→ **What is needed**
Find "Instruction: Toggle the Show preview checkbox" in the material below, then write out that line and every line after it exactly, ending with the last one; skip the pictures.

++++++++++++++++++++

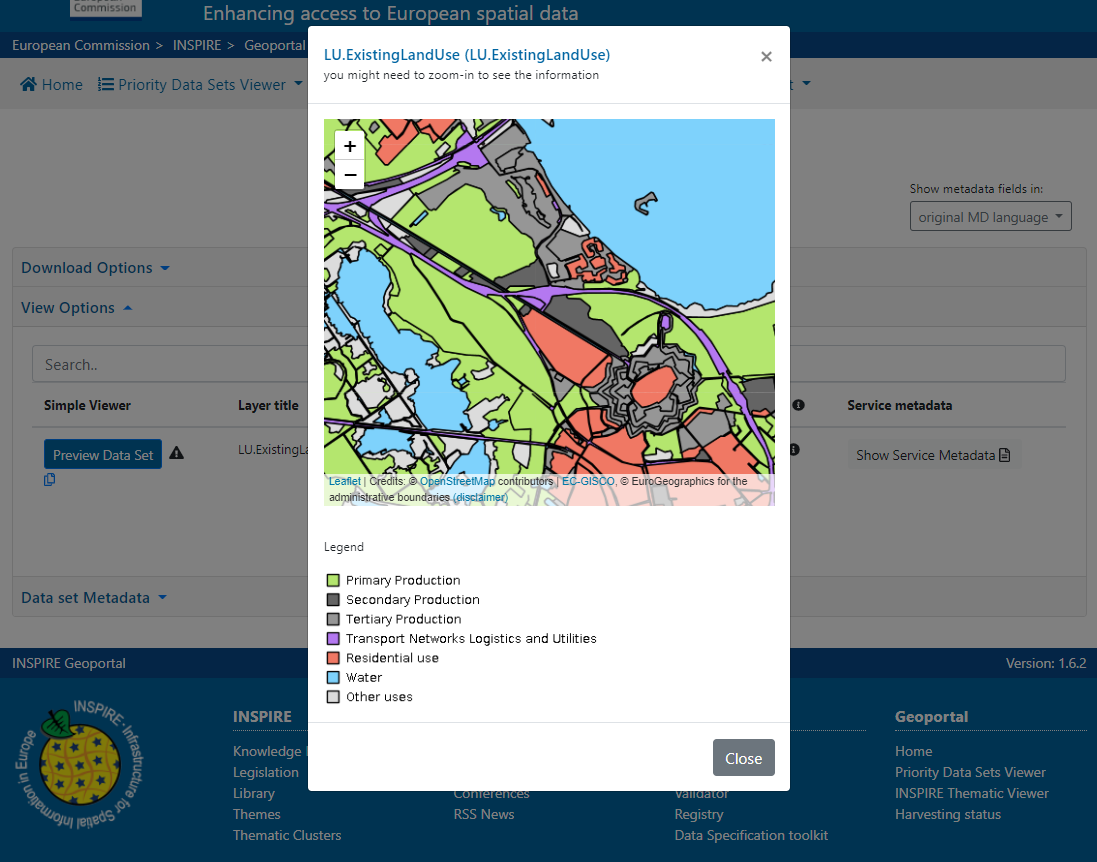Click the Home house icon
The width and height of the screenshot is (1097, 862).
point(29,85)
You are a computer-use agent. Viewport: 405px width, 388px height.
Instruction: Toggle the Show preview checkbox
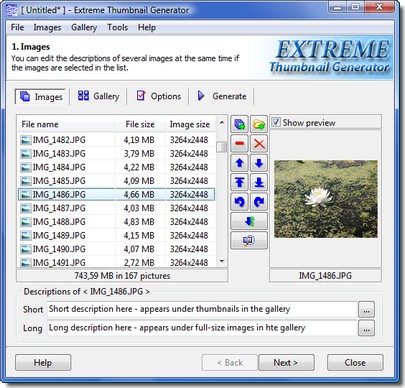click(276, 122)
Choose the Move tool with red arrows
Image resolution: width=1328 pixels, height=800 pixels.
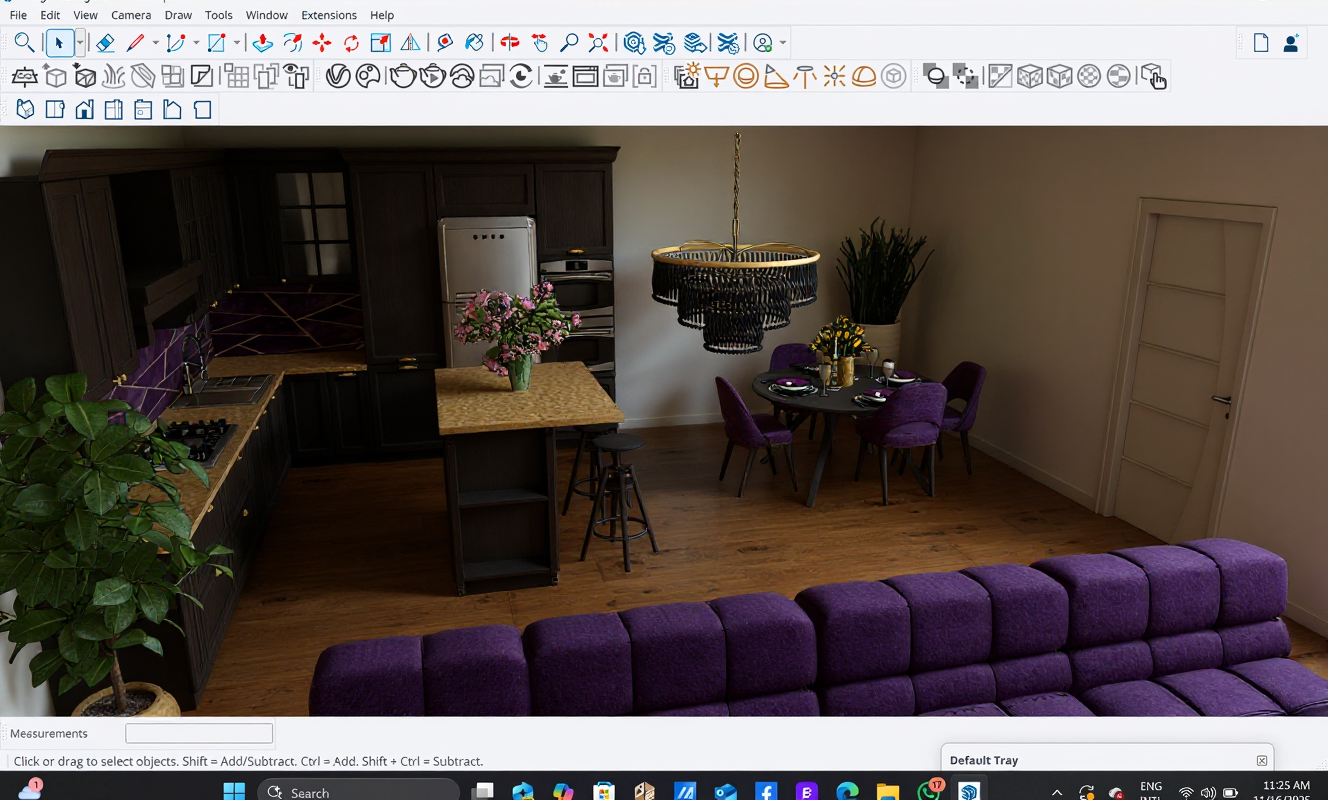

++++++++++++++++++++

→ **Answer box**
Instruction: Toggle the Show preview checkbox
click(276, 122)
Choose the Move tool with red arrows
Image resolution: width=1328 pixels, height=800 pixels.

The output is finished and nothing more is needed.